Markets witness highest ever turnover; Sensex sheds 490 points

27 Jan 2010

The benchmark Nifty has seen big carnage today and closed below the psychological 4,900 mark, for the first time in last 52 sessions. Bears completely weighed on the markets and hammered the Nifty to see biggest single day fall since August 2009 while the Sensex shed over 500 points during the day. Weak global cues also weighed on the markets; the Indian Sensex fell 3.5% more than the China's Shanghai Index, year-to-date.

Shankar Sharma, Vice-Chairman and Joint Managing Director, First Global, says the correlation between the United States and emerging markets is set to break. "Emerging markets may lag US markets going forward. They have a high beta and may fall more than the US."

On Indian markets: Sharma says the Sensex can touch 12,000-12,500 in the first half of 2010. "We expect markets to claw back before the budget. It can recover to 17,000 in the second-half."

The markets reported highest ever turnover of Rs 1,82,984.16 crore, including biggest ever NSE F&O turnover of Rs 1,58,503.98 crore, which might be because of margin calls. The NSE cash turnover was at Rs 18,715.98 crore and BSE cash at Rs 5,764.20 crore.

Selling was seen across all sectors; the Realty Index was the major loser, down nearly 8% followed by banking, metal, auto and pharma.

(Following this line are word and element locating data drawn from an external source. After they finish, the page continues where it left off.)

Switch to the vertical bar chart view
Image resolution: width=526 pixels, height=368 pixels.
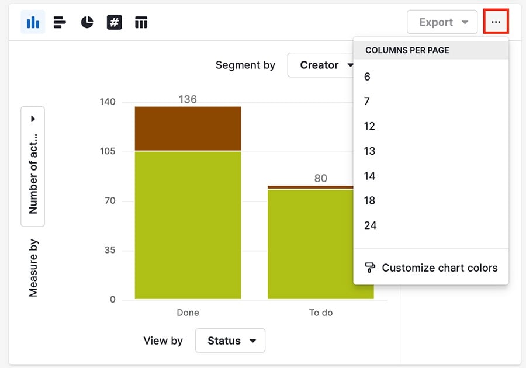pos(32,22)
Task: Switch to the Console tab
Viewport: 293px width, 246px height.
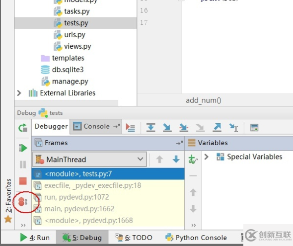Action: pyautogui.click(x=96, y=127)
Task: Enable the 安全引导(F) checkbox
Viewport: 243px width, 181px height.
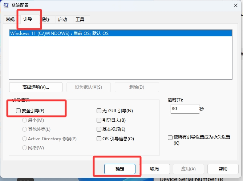Action: coord(19,111)
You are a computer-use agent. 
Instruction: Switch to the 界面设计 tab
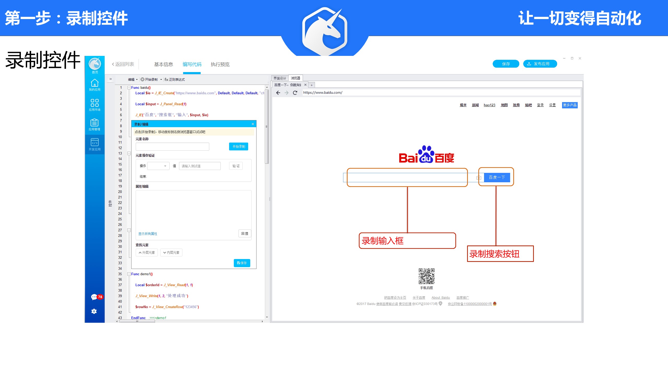(279, 78)
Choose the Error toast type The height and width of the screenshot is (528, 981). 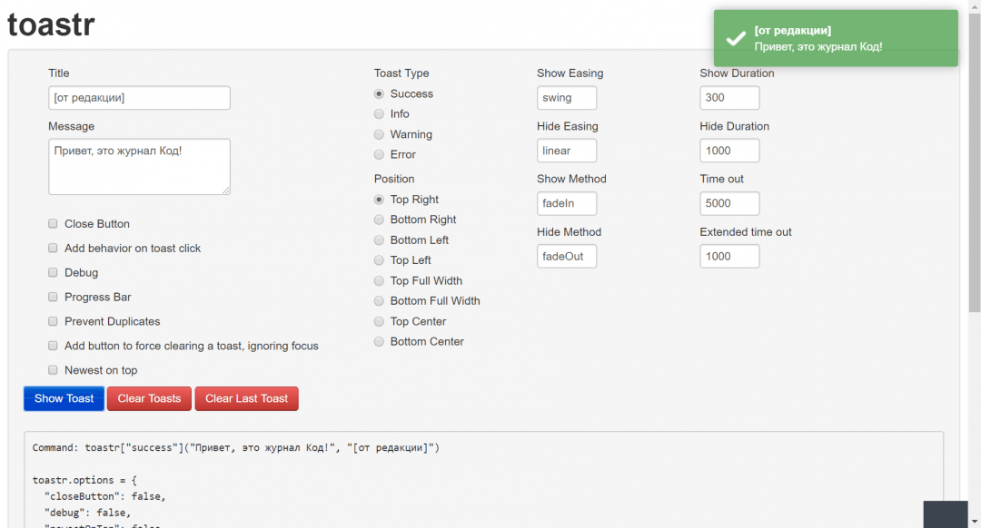tap(380, 155)
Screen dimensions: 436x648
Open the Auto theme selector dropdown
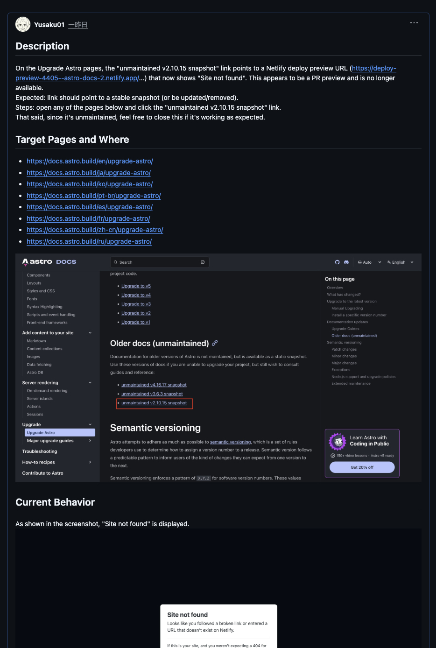coord(370,262)
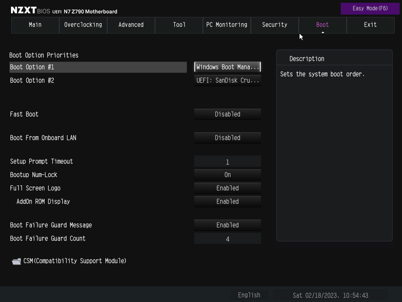
Task: Turn off Bootup Num-Lock
Action: 227,175
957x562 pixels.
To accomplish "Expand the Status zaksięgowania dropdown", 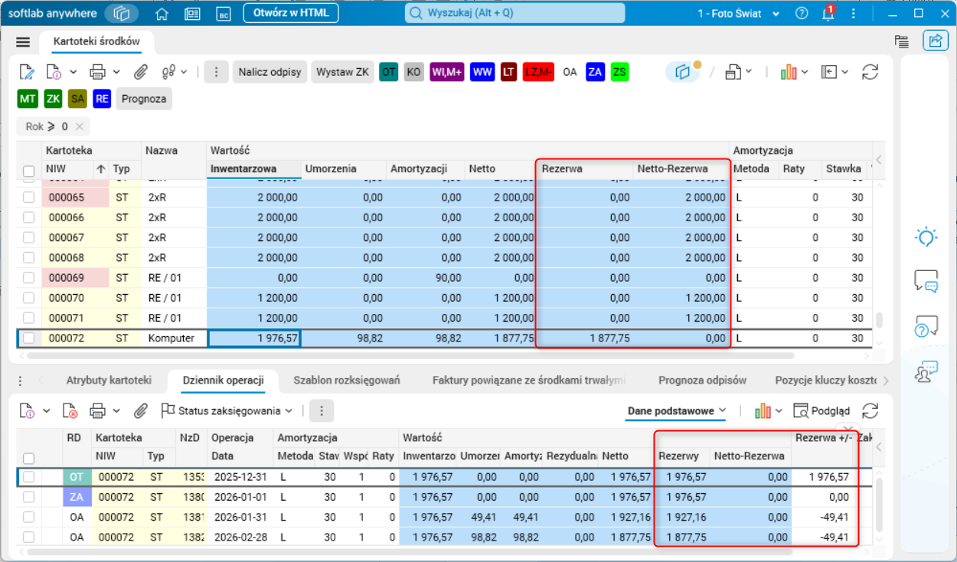I will pos(227,411).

However, ITC was the only gainer among the Nifty 50 stocks. The breadth was very bad on the NSE, 21 shares declined as against one share rise on the basis of ratio.

The markets started the day with gap down, reacted to the Tuesday's fall in Asian markets, on the back of news that China implemented a previously ordered increase in reserve requirements for some banks and there were talks that policymakers may take more aggressive action soon. Indian markets were shut on Tuesday on Republic day. In the second half of trade, indices extended losses, on the back of negative sentiment as well as weak global cues.